## What to do:
Could you copy every line of the data that contains "computer"?

## Data listing:

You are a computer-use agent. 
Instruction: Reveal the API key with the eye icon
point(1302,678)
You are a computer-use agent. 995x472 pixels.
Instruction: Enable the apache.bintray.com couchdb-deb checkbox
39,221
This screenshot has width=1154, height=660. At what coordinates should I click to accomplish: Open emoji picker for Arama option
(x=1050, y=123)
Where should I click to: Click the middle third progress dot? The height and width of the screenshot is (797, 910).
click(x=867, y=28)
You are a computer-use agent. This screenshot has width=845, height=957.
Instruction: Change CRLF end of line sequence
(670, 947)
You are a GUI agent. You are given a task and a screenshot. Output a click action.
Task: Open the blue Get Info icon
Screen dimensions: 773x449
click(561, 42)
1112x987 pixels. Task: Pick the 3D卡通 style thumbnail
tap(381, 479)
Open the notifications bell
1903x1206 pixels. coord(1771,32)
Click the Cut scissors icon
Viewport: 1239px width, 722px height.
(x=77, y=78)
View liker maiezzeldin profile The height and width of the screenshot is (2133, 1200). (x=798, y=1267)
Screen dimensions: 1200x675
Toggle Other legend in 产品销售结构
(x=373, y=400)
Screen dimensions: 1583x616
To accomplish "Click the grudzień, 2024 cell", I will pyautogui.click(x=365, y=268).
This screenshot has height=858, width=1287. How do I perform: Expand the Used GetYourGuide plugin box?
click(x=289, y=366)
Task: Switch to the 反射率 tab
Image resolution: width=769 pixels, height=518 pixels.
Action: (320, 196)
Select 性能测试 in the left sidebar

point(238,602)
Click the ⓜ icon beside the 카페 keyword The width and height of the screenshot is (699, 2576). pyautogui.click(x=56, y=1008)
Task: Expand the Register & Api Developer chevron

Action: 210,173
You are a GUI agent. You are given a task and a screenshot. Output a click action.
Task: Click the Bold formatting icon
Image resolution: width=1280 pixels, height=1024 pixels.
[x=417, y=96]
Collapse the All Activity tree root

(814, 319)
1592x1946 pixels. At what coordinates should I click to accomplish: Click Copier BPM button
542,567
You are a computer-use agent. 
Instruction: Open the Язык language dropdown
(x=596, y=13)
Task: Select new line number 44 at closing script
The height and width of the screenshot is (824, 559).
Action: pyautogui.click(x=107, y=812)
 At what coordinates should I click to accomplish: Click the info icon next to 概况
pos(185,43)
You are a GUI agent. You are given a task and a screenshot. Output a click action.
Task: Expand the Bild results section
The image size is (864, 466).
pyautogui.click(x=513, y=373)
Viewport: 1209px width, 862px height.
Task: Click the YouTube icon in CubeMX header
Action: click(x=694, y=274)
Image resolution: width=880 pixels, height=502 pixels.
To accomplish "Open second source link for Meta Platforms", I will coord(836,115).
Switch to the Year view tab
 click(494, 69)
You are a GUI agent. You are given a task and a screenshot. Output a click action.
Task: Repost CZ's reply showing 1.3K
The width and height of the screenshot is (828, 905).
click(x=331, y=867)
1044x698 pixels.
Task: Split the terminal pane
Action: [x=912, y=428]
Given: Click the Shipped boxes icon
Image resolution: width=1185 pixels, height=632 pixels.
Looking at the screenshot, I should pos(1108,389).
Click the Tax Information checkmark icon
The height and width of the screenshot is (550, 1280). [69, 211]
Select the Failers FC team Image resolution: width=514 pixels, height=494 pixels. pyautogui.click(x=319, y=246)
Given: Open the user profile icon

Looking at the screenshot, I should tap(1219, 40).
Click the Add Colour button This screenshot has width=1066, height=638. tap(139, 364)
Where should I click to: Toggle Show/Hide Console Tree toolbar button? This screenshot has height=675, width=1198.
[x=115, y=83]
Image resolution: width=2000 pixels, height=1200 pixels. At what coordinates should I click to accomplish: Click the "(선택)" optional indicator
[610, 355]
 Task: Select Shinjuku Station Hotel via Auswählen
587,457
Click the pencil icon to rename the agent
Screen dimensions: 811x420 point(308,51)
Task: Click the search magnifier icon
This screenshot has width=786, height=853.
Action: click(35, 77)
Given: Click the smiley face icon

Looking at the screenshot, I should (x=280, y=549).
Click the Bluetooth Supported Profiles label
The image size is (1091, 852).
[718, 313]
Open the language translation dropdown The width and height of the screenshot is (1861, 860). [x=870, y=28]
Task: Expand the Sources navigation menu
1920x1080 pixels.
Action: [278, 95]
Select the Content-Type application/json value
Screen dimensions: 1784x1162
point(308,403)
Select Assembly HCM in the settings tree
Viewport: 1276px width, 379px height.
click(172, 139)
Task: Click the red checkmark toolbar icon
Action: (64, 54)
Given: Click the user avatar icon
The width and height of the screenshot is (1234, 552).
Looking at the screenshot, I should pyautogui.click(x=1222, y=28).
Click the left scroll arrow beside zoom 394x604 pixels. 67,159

## Solved exercise:
You are a computer-use agent. 
You are a computer-use agent. 995x472 pixels.
You are a computer-use agent. This screenshot has width=845, height=957.
You are a computer-use agent. 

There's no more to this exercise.